- [DOCUMENT TEXT]
He adds: “Most sources of rice [the current primary source of natural vanillin made via the ferulic acid bioconversion process] are located overseas and supply is unpredictable.” However, corn is “cultivated across the US and has a stable supply and price,” says Abu-Omar, who is working with a corn milling plant in the Midwest with a view to demonstrating Spero Renewables’ tech at pilot scale.

“Stable corn crops and abundant supply assure that Spero’s natural vanillin will maintain its consistent high quality and competitive pricing, on par with or even lower than that of rice-bran derived vanillin, and less than a third the cost of vanilla bean vanillin.”

How it works

Abu-Omar tells AgFunderNews: “We take corn fiber, which is a byproduct from corn milling plants [usually used as low-value cattle feed], and rather than separating the ferulic acid and purifying it, we take a low-purity extract and then use non-GMO microbes to convert the ferulic acid in that extract to vanillin, which we then purify.

“We don’t go through expensive steps to purify the ferulic acid first, which is what other players [who produce vanillin from rice bran] do. We have an integrated technology that goes directly from the corn fiber extract to make vanillin, which we isolate and purify. And that has a huge advantage vs the process of isolating and purifying ferulic acid first. To do the bioconversion, we’re using a bacterium that hasn’t been used for producing vanillin in the past, that is different at least to the one Solvay [now Syensqo] is using based on what we see in the published literature.”

He adds: “Our original business model was to purify the ferulic acid from that corn fiber extract and then supply that ferulic acid to the market for other companies to convert into vanillin. But we’ve pivoted after developing the technology to integrate the conversion of the corn fiber extract directly to vanillin, a process that we have now patented.

“So we have patents granted and we have a couple pending, but they cover the biomass extraction of the low-purity ferulic acid extract from the corn fiber as well as the bioconversion to vanillin and the use of the novel microorganism for doing that conversion.”

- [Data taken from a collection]
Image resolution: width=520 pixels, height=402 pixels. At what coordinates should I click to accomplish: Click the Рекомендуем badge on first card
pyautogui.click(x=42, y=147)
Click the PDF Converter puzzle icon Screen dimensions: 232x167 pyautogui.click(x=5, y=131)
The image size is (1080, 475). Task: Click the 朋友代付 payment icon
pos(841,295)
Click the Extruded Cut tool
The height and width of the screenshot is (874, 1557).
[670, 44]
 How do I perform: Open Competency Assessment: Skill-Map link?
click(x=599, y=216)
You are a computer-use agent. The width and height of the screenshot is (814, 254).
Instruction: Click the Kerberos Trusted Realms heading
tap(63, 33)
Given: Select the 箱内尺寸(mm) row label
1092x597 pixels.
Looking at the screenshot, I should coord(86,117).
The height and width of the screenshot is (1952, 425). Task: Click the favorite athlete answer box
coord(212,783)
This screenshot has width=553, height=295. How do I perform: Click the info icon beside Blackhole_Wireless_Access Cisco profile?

- [EXERCISE SET]
- a) Rewrite the vanillin text from "How it works" up to and including "we then purify.", putting "corn bran" in place of "corn fiber".
- b) According to the vanillin text, what is corn fiber usually used as?
The lines have no connection to the vanillin text.

- [ANSWERS PROVIDED]
- a)
How it works

Abu-Omar tells AgFunderNews: “We take corn bran, which is a byproduct from corn milling plants [usually used as low-value cattle feed], and rather than separating the ferulic acid and purifying it, we take a low-purity extract and then use non-GMO microbes to convert the ferulic acid in that extract to vanillin, which we then purify.

- b) Low-value cattle feed.